◆ Bloc de texte
——————

Nous ne serons donc pas dans un biopic à l’américaine dans lequel les acteurs poussent le mimétisme très loin. Ici, plus que le physique, c’est la voix et la gestuelle que les deux interprètes ont observées de près.

De passage à Lyon avec Diane Kurys, Marina Foïs expliquait son travail : « Entre la lecture du scénario et le tournage, il s’est passé un an et demi que j’ai passé à lire ce qui concernait le couple, voir les interviews, les films. Roschdy a fait la même chose. Nous étions comme des scientifiques qui observent un animal dans sa cage. J’ai regardé la gestuelle de Simone Signoret et ai pris de petits repères. La voix a été plus compliquée. Diane voulait qu’on apparaisse derrière Montand et Signoret, contrairement à ce que font les Américains. Moi-même, j’avais envie d’incarner et pas d’imiter. Mais je suis snob et prétentieuse et, une fois maquillée et avec ma perruque, je me suis aperçue que ma voix ne marchait pas. En urgence, à deux semaines du tournage, j’ai été prise de panique. Il me fallait un coach vocal ! J’ai alors disparu pendant deux semaines, enfermée avec lui et il m’a désangoissée. J’ai étudié le rythme de Simone, sa façon de parler avec des accélérations et des pauses, comme un exercice technique libératoire. Je visionnais ses interviews et parlais en même temps qu’elle. C’était du bricolage et, chaque jour, je me remettais en question. Comment Simone allait-elle apparaître ? Ses émotions m’inquiétaient. C’était l’idole de mes 16 ans. Aujourd’hui, j’en ai 50 et l’histoire du vieillissement de cette actrice raconte quelque chose qui m’intéresse. »

——————

◆ Série d'exercices
- 1) Répondez aux questions suivantes à partir du bloc de texte :
(a) Combien de temps s'est-il écoulé entre la lecture du scénario et le tournage ?
(b) À combien de temps du tournage Marina Foïs a-t-elle été prise de panique ?
(c) Quel âge Marina Foïs déclare-t-elle avoir aujourd'hui ?
- 2) Selon le bloc de texte, pourquoi Marina Foïs a-t-elle eu recours à un coach vocal ? Répondez en une à trois phrases.

◆ Données affichées
——————

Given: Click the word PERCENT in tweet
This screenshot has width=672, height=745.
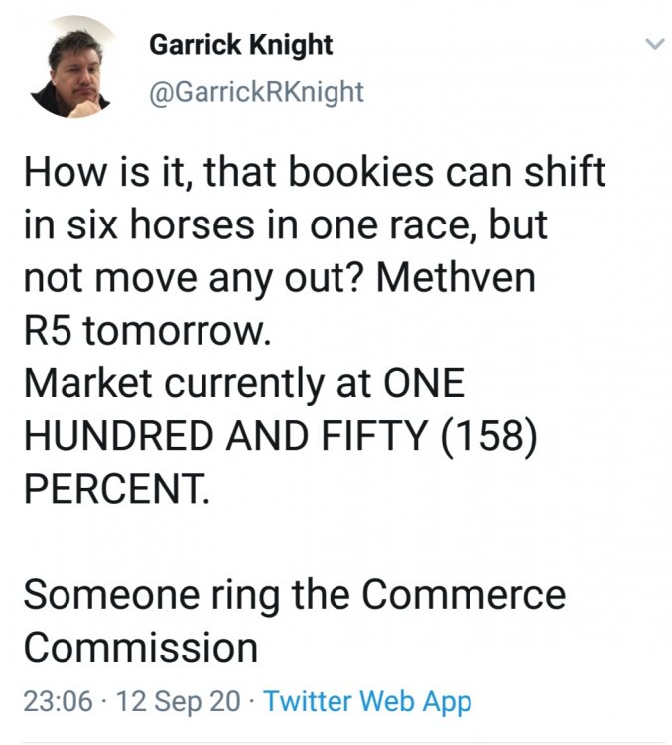Looking at the screenshot, I should click(116, 490).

——————

◆ Corrigé des exercices
- 1)
(a) Un an et demi.
(b) À deux semaines du tournage.
(c) 50 ans.

- 2) Une fois maquillée et coiffée de sa perruque, Marina Foïs s'est aperçue que sa voix ne convenait pas. À deux semaines du tournage, prise de panique, elle a donc fait appel en urgence à un coach vocal.